How to build a salmon ladder for innovators
Google “innovation process” and you will get 1.8 BILLION results in 0.59 seconds. That’s because there is no one magic innovation process that works for everyone.
But as varied as effective innovation processes are, they share common characteristics.
- People over process. If you announce the implementation of a new process, send out a user manual, and then walk away, the process will fail. If you involve people in designing and pressure testing the process, support them in the first 6-12 months of use, and they experience the value of the process for themselves, the process will succeed.
- Goals are good. Constraints are better. Innovation is an investment, and the company expects a return on that investment. Be clear about those expectations from the start. Innovation is not “anything goes!” Be clear about what the company is and is not willing to support before your start.
- Guidance, not direction. Innovation is filled with known unknowns and unknown unknowns and, for that reason, the path to launch isn’t a straight line. But it also can’t be an infinite loop. Innovation processes should set guardrails for the work to be done but shouldn’t be overly prescriptive.
- Insights, not information. Innovation processes should enable learning and encourage its sharing. Building in time for teams to reflect on their experience and write down their insights is critical for continued growth. Weighing the team down with detailed analyses, complicated templates, and constant update presentations doesn’t enable and encourage learning, it slows it down.

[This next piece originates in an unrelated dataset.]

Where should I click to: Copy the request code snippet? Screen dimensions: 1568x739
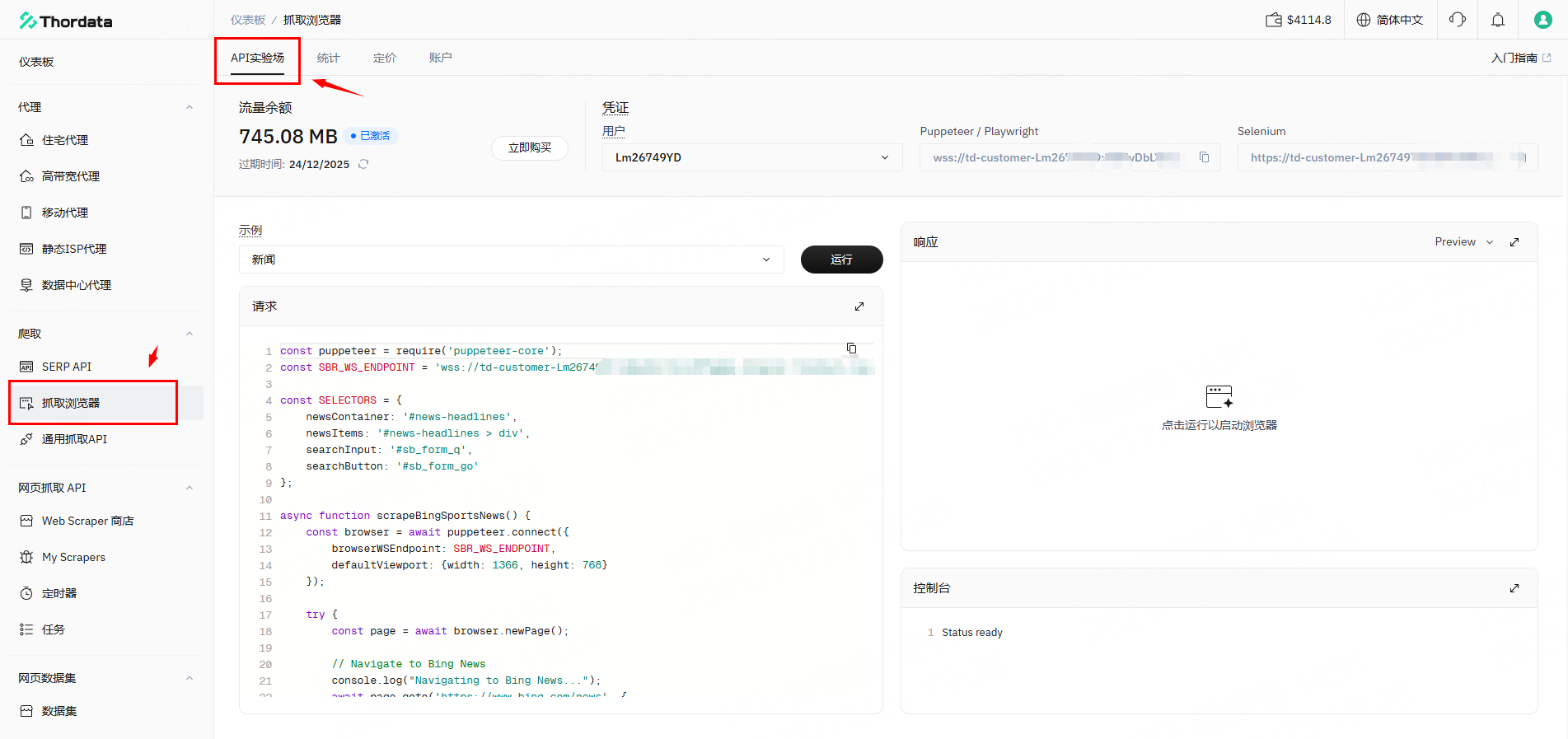tap(851, 348)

- Celebrate milestones, not just launches. More innovation projects will be stopped than will be launched. The stopped projects aren’t failures, they’re lessons learned and steppingstones to the next big launch. Celebrating the milestones that projects achieve, even the milestone of being stopped, will keep innovators energized and swimming upstream far longer than celebrating only the launches.
Innovators do the hard work of swimming upstream.
Help them out by building a process to guide and propel them.
After all, as one of my favorite poems points out,
If you move with the crowd, you’ll get no further than the crowd
…
Simply swimming with the tide leaves you nowhere.
So if you believe in something that’s good, honest, and bright – stand up for it.